Retype, word for word, every line from the one holding "Given: Set Abdul Khalek to Late Excuse" through the one holding "Task: Open the" in the entries below, both included, and only those lines.

* _Collected data_:
————————

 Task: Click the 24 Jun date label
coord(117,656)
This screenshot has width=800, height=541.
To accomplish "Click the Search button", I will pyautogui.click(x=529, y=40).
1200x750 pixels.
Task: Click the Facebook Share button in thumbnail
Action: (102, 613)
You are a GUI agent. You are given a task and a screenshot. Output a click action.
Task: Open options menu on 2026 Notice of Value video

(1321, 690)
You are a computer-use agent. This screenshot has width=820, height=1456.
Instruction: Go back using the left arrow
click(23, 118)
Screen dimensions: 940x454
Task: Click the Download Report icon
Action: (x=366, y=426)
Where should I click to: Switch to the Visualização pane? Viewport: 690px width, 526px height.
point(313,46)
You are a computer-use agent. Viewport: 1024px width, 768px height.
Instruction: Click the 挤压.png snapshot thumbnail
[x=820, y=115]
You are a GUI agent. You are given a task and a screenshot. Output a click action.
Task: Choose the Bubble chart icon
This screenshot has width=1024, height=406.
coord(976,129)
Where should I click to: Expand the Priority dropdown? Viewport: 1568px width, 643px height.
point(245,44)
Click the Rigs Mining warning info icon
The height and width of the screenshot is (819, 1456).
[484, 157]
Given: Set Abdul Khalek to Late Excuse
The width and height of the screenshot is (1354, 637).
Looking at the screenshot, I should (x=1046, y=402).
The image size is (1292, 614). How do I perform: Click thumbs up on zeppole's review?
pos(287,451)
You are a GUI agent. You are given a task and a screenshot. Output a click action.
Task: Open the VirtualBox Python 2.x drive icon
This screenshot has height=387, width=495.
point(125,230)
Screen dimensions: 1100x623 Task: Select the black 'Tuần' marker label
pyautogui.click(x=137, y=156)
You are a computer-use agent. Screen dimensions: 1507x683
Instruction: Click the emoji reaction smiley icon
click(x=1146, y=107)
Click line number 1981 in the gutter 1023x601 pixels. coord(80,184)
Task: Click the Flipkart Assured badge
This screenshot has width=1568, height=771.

————————

* _SOLUTION FOR THIS EXERCISE_:
Given: Set Abdul Khalek to Late Excuse
The width and height of the screenshot is (1354, 637).
Looking at the screenshot, I should (x=1046, y=402).
The image size is (1292, 614). How do I perform: Click thumbs up on zeppole's review?
pos(287,451)
You are a GUI agent. You are given a task and a screenshot. Output a click action.
Task: Open the VirtualBox Python 2.x drive icon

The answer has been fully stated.